Accord Híbrido chega reestilizado com grade redesenhada e novos faróis de neblina de LEDs

O sedã mantém o pacote de itens de auxílio ao motorista, chamado de Honda Sensing - que a marca promete propagar em toda a sua linha no Brasil. Segundo o fabricante, esses equipamentos - como o assistente de permanência em faixa e o controle de cruzeiro adaptativo - foram aprimorados.

Ainda receberam o reforço do Low Speed Braking Control, que ativa o freio em manobras de baixa velocidade, caso o sistema detecte um veículo ou pedestre. O Accord híbrido ainda é vendido com alerta de colisão, frenagem autônoma de emergência, entre outros.

Ainda na segurança, além dos oito airbags (há bolsas para os joelhos do motorista e também do carona), sensores de pneus e controles de estabilidade e de tração, o sedã traz alerta de uso do banco traseiro, que emite um aviso ao condutor, caso as portas traseiras tenham sido abertas antes de a viagem começar.

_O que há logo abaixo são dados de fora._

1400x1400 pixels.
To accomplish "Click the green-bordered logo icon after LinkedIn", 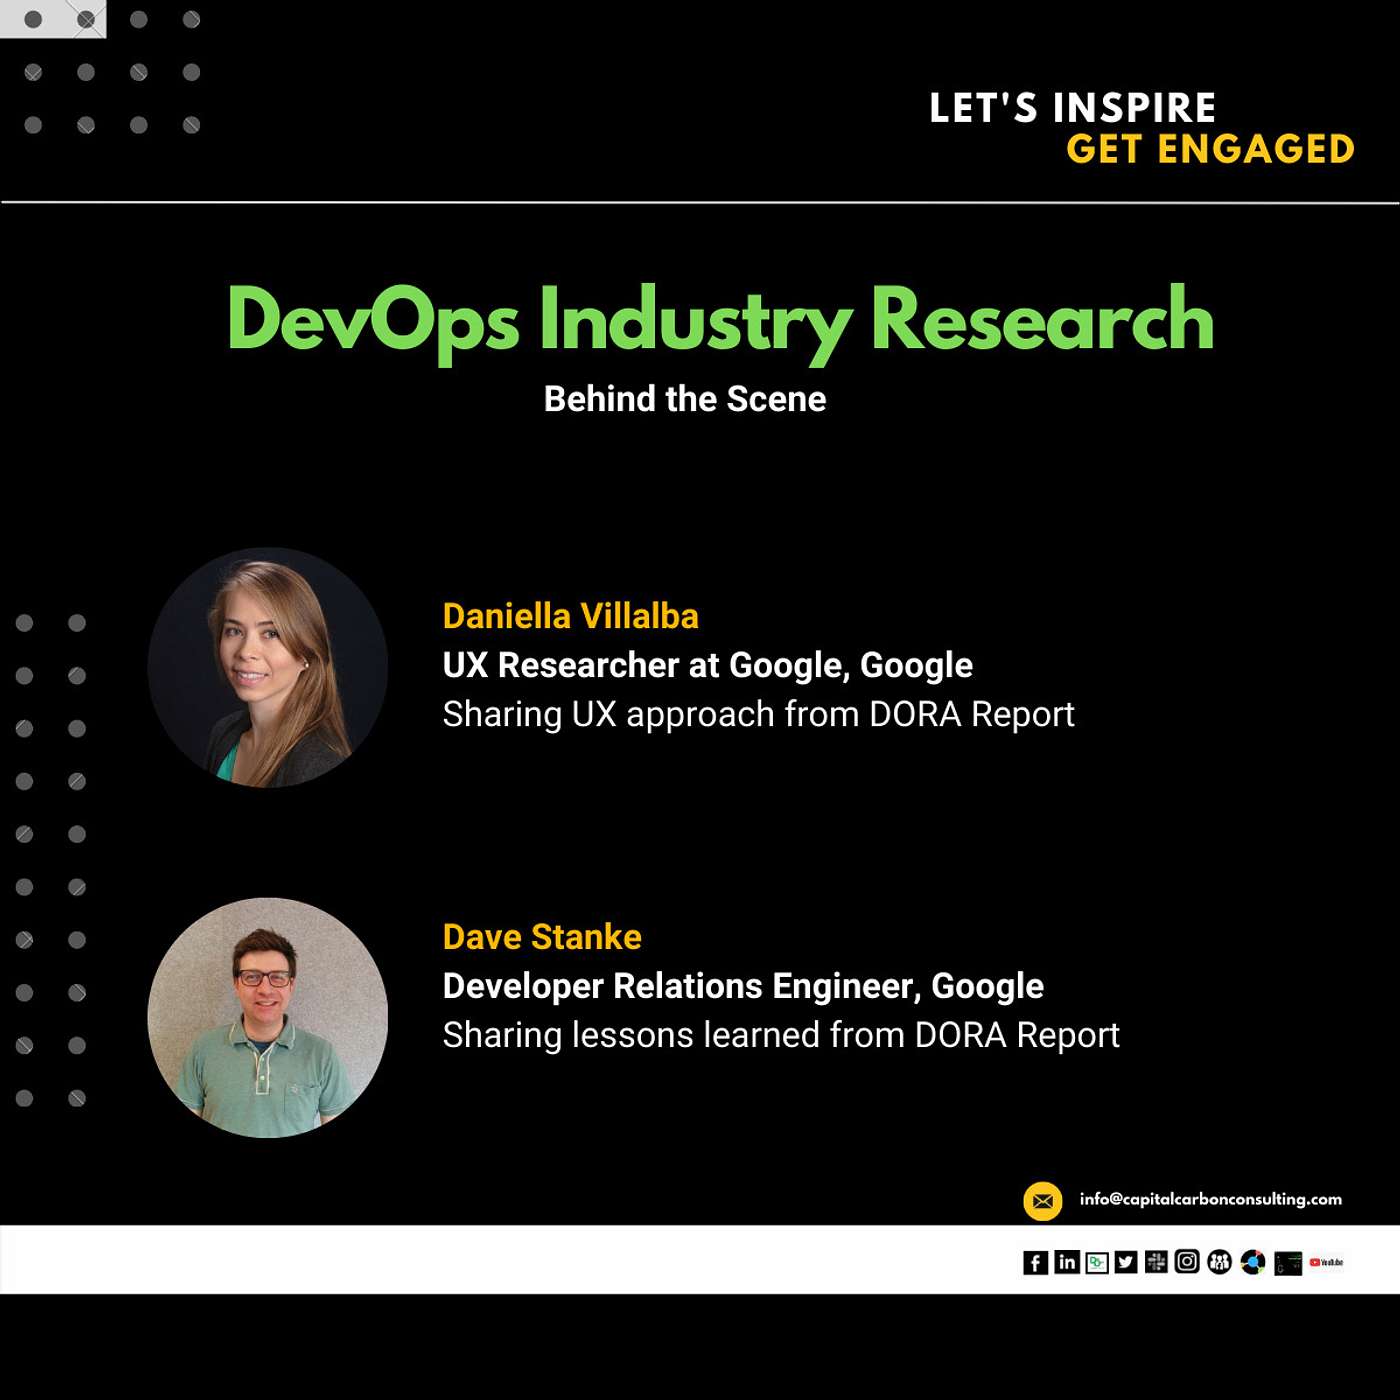I will (x=1097, y=1263).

As vendas do Accord híbrido começam entre julho e agosto deste ano, mas a marca não adiantou preços. Não espere por nada menos que R$ 300 mil - a versão anterior, com 2.0 turbo, custava R$ 262.800. O sistema e:HEV também estará disponível em versões da segunda geração do HR-V, prevista para 2022, e no próximo CR-V.